+++ Text block +++

Ahrens v. Goldstein

Decision Date04 January 1954
Citation376 Pa. 114,102 A.2d 164
PartiesAHRENS et ux. v. GOLDSTEIN et al.
CourtPennsylvania Supreme Court

Louis Vaira, George S. Goldstein, Pittsburgh, Rynd & Olmes, Oil City, for appellants.

Breene, Brewster & Breene, E. C. Breene, McGill & McGill, Oil City, for appellees.

Before STERN, C. J., and STEARNE, JONES, BELL, CHIDSEY, MUSMANNO and ARNOLD, JJ.

CHIDSEY, Justice.

This appeal is from the refusal of the court below to open a judgment entered against the appellants in an amicable action of ejectment upon a warrant of attorney contained in an oil and gas lease.

On December 19, 1949, the Continental Oil Company of Philadelphia conveyed certain premises in President Township, Venango County, known as the Continental Farm, to Julius Ahrens and Bessie Ahrens, his wife, the appellees, by a deed which was recorded on December 29, 1949. The conveyance was made subject to a certain oil and gas lease for twenty years, executed by the appellees' grantor to one Jacob Goldstein, father of two of the appellants, dated October 17, 1916. At the time of the aforesaid conveyance, these appellants George Goldstein and his sister, Lillian Goldstein, were operating the premises, which contained some twenty-seven oil wells, two pressure wells and two power wells, for the production of oil and gas.

+++ Information supplied +++

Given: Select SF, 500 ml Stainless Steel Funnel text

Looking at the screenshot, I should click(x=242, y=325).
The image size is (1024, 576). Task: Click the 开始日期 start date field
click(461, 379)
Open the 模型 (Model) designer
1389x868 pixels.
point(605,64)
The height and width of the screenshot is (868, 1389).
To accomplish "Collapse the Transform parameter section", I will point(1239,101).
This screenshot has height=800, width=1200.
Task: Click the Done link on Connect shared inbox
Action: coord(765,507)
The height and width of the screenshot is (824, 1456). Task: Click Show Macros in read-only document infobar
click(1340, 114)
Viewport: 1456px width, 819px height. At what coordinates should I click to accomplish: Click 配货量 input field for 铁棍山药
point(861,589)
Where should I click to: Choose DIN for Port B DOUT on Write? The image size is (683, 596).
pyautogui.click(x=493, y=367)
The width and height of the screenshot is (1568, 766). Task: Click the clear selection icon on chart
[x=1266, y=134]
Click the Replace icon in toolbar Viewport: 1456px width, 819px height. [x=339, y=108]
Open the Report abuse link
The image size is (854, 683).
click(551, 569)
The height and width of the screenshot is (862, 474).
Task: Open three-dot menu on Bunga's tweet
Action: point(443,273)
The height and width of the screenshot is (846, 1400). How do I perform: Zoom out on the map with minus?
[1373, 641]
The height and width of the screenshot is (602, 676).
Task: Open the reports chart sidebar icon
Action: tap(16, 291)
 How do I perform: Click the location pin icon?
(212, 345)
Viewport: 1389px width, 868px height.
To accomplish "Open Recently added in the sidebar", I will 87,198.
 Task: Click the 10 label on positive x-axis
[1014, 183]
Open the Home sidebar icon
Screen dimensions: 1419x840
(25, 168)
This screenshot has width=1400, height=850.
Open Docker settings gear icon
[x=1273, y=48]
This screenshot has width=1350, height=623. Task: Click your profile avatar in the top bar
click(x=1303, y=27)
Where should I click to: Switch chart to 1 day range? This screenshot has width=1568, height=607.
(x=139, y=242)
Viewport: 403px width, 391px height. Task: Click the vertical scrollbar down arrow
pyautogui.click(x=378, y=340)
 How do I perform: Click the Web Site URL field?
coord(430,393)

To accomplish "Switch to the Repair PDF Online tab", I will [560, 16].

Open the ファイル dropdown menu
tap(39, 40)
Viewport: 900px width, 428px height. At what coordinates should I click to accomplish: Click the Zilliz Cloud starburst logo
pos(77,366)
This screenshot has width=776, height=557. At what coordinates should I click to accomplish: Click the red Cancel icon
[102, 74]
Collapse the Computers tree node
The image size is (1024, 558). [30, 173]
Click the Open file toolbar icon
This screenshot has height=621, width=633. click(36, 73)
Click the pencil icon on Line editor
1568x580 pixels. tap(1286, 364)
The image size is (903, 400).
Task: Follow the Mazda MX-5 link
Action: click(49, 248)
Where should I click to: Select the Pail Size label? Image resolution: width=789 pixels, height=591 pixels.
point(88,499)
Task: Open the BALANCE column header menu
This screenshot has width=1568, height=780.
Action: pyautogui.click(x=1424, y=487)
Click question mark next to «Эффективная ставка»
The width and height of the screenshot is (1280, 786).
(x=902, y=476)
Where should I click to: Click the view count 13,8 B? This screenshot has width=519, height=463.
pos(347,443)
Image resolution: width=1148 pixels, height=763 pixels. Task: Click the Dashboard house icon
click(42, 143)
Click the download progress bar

+++

= The request =
Decide whether each statement agrees with the Ahrens v. Goldstein opinion, giving yes or no and quoting the words that settle it: (a) The deed to the Continental Farm was recorded on December 19, 1949. (b) The oil and gas lease ran for twenty years. (c) The premises contained thirty oil wells.

= Complete response =
(a) No: "by a deed which was recorded on December 29, 1949"
(b) Yes: "a certain oil and gas lease for twenty years"
(c) No: "which contained some twenty-seven oil wells"